CorsPolicy

Proto: cors_policy.proto

Package: security.policy.gloo.solo.io

Types:

CORSPolicyReport

Field Description
workspaces (repeated CORSPolicyReport.WorkspacesEntry)

A list of workspaces in which the policy can apply to workloads.
selectedRoutes (repeated common.gloo.solo.io.RouteReference)

A list of references to all routes selected by the policy.

CORSPolicyReport.WorkspacesEntry

Field Description
key (string)

value (common.gloo.solo.io.Report)

CORSPolicySpec

CORSPolicy is used to set a Cross-Origin Resource Sharing policy (CORS) for requests matching selected routes. Refer to [this link](https://developer.mozilla.org/en-US/docs/Web/HTTP/Access_control_CORS for further details about cross origin resource sharing. CORSPolicies are applied at the Route level.

Field Description
applyToRoutes (repeated common.gloo.solo.io.RouteSelector)

Select the routes where the policy will be applied. If empty, will apply to all routes in the workspace.
config (CORSPolicySpec.Config)

The details of the CORS policy to apply to the selected routes.

CORSPolicySpec.Config

Field Description
allowOrigins (repeated common.gloo.solo.io.StringMatch)

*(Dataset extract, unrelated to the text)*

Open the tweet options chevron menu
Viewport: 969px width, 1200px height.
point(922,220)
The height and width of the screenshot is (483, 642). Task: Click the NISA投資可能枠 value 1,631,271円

String patterns that match allowed origins. An origin is allowed if any of the string matchers match.
allowMethods (repeated string)

List of HTTP methods allowed to access the resource. The content will be serialized to the Access-Control-Allow-Methods header.
allowHeaders (repeated string)

List of HTTP headers that can be used when requesting the resource. Serialized to the Access-Control-Allow-Headers header.
exposeHeaders (repeated string)

A list of HTTP headers that browsers are allowed to access. Serialized to the Access-Control-Expose-Headers header.
maxAge (google.protobuf.Duration)

Specify how long the results of a preflight request can be cached. Serialized to the Access-Control-Max-Age header. For information about the value format, see the Google protocol buffer documentation.
allowCredentials (google.protobuf.BoolValue)

Indicates whether the caller is allowed to send the actual request (not the preflight) using credentials. Translates to the Access-Control-Allow-Credentials header.

CORSPolicyStatus

The status of the policy after it is applied to your Gloo environment.

Field Description
common (common.gloo.solo.io.Status)

The state and workspace conditions of the applied resource.
numSelectedRoutes (uint32)

The number of routes selected by the policy.